Copy the lines word for word, starting with the line that contains "Image resolution: width=259" and ending with the line that contains "Open the ストア", both included.

--- Dataset entries ---
· · · ·

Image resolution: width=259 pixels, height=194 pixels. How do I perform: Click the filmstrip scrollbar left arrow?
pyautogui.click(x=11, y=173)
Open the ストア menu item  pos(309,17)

· · · ·

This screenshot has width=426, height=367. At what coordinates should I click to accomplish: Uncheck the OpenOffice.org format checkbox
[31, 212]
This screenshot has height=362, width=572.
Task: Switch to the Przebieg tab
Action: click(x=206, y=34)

· · · ·

--- Output for this exercise ---
Image resolution: width=259 pixels, height=194 pixels. How do I perform: Click the filmstrip scrollbar left arrow?
pyautogui.click(x=11, y=173)
Open the ストア menu item  pos(309,17)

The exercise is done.